One of the biggest considerations to building back any semblance of a normal education system for Puerto Rico is that disaster recovery and relief funds provided by the federal government rarely include additional support for education. There may be some funding for infrastructure and rebuilding of schools, but little or no funding is set aside for additional costs, such as transportation, teacher’s recruitment and pay, administrative services, school supplies and all of those other line items that are needed to ensure that students can adequately learn. On October 12th, Congress approved a $36.5 billion emergency relief package to supply much needed funds to disaster recovery efforts in Puerto Rico, Texas and Florida. Unfortunately, most of the money to Puerto Rico was in the form of a loan that the island must eventually repay and the package did not include any money for schools8. Representatives from Florida and other states expecting an influx of new Puerto Rican migrants have already asked that school districts get additional state and federal money to serve displaced children, but those left on the island will not have sufficient representation or political clout to secure the funding needed to get schools fully up and running.Lack of funding for schools is also a problem in private sector disaster recovery funding as well. Well-meaning foundations and public charities that focus on disaster relief rarely include rebuilding or strengthening the existing public education system as a part of their grantmaking portfolio. A quick search of education grants for disaster relief reveals little or no grant opportunities for public schools – apart from an occasional scholarship for displaced victims. With very little private and federal funding, it is left to local officials to bear the brunt of the costs for rebuilding schools. In a city like New York, where Hurricane Sandy devastated coastal communities, rebuilding schools can come more quickly because of the state’s financial security, resources and protections. Displaced children don’t have to go far from their communities to obtain an education. However, in an island like Puerto Rico, already in extreme financial distress, rebuilding schools will take a miracle and displaced children will be hundreds, if not thousands, of miles from the place they call home.
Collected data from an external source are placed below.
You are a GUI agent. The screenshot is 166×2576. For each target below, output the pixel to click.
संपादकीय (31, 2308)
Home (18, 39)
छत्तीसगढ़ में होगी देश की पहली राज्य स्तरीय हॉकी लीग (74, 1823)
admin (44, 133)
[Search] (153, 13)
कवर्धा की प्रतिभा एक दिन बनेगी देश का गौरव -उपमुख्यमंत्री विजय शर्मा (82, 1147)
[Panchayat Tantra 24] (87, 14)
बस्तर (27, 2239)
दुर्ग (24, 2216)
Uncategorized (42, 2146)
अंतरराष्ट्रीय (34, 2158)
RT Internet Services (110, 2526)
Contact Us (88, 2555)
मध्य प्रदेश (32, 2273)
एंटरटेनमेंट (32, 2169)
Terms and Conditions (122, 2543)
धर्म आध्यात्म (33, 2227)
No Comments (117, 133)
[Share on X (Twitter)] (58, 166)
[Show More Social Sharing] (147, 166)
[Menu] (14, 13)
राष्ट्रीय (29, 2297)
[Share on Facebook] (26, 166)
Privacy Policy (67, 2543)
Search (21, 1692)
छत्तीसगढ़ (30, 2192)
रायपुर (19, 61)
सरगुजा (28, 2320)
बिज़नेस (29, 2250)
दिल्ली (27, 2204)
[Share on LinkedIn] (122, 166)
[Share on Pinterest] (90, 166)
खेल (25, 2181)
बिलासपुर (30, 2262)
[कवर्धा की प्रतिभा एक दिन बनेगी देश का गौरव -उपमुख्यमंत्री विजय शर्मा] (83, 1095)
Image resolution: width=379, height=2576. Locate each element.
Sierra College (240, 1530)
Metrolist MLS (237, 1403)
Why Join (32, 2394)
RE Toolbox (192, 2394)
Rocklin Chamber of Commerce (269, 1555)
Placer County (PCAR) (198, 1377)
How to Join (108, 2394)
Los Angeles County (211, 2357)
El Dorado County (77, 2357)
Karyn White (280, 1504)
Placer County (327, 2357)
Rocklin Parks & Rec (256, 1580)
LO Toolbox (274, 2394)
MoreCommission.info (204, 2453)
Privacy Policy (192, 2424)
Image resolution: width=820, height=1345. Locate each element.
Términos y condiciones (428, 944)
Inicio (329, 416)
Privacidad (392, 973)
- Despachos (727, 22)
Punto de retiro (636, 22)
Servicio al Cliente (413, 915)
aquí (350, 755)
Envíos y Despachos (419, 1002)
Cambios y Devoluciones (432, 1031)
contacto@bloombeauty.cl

The Center for Disaster Philanthropy has estimated it can take 5 to 10 years for a community affected by a natural disaster to completely recover with adequate funding and a coordination of efforts9. Rebuilding schools is most often considered part of a long-term recovery effort, but this is put aside in the immediate aftermath of a disaster as communities deal with more life-threatening issues. In that time, students affected by disaster fall significantly behind on their learning, which can have cumulatively detrimental effects on education attainment, graduation rates, proficiency, and progress. Whether students stay in disaster communities or flee to a more stable environment they will be far behind their counterparts and need additional support services to resume any sense of normalcy. Unfortunately, disaster relief and recovery services are woefully inadequate when it comes to public education. Both federal and private funding must start to consider public education as a top priority for immediate disaster relief. Education grants should be included in FEMA and other federal aid packages, as well as with private grant-makers, and include all the line items that make a school functional and prepared to admit, enroll and teach students in a disaster community. It should not just focus on rebuilding schools or supplementing displaced students via scholarships. Additionally, funding and research on environmental climate change and justice analytics must also consider the long-term degradation of our public education system in vulnerable communities. We cannot just look at these environmental issues through one lens. Public education is an essential piece in creating resilient communities that can bounce back more swiftly from natural disasters and rally against the devastating effects of climate change.











Jennifer Santos Ramirez is a Ph.D. student in Public and Urban Policy at the Milano School of International Affairs, Management, and Urban Policy and a Research Assistant at the Tishman Environment and Design Center.